Symmetry and chaos in the complex Ginzburg–Landau equation. II. Translational symmetries

The complex Ginzburg–Landau (CGL) equation on a one-dimensional domain with periodic boundary conditions has a number of different symmetries, and solutions of the equation may or may not be fixed by the action of these symmetries. We investigate the stability of chaotic solutions that are spatially periodic with period L with respect to subharmonic perturbations that have a spatial period kL for some integer k>1. This is done by considering the isotypic decomposition of the space of solutions and finding the dominant Lyapunov exponent associated with each isotypic component.

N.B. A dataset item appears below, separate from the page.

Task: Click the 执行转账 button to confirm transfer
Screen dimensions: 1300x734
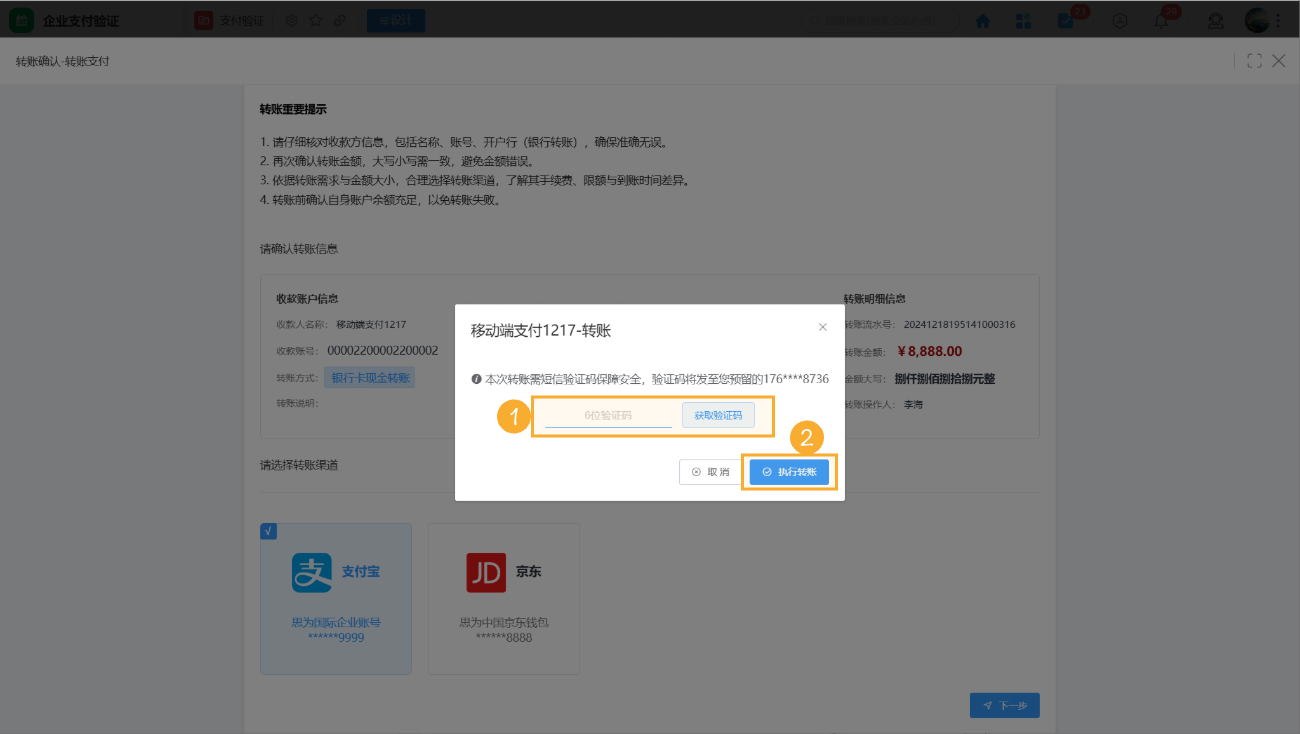Action: pyautogui.click(x=789, y=471)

We find a region of parameter space in which there exist chaotic solutions with spatial period L and homogeneous Neumann boundary conditions that are stable with respect to perturbations of period 2L. On varying the parameters it is possible to arrange for this solution to become unstable to perturbations of period 2L while remaining chaotic, leading to a supercritical subharmonic blowout bifurcation. For a large number of parameter values checked, chaotic solutions with spatial period L were found to be unstable with respect to perturbations of period 3L. We conclude that while periodic boundary conditions are often convenient mathematically, we would not expect to see chaotic, spatially periodic solutions forming starting with an arbitrary, non-periodic initial condition.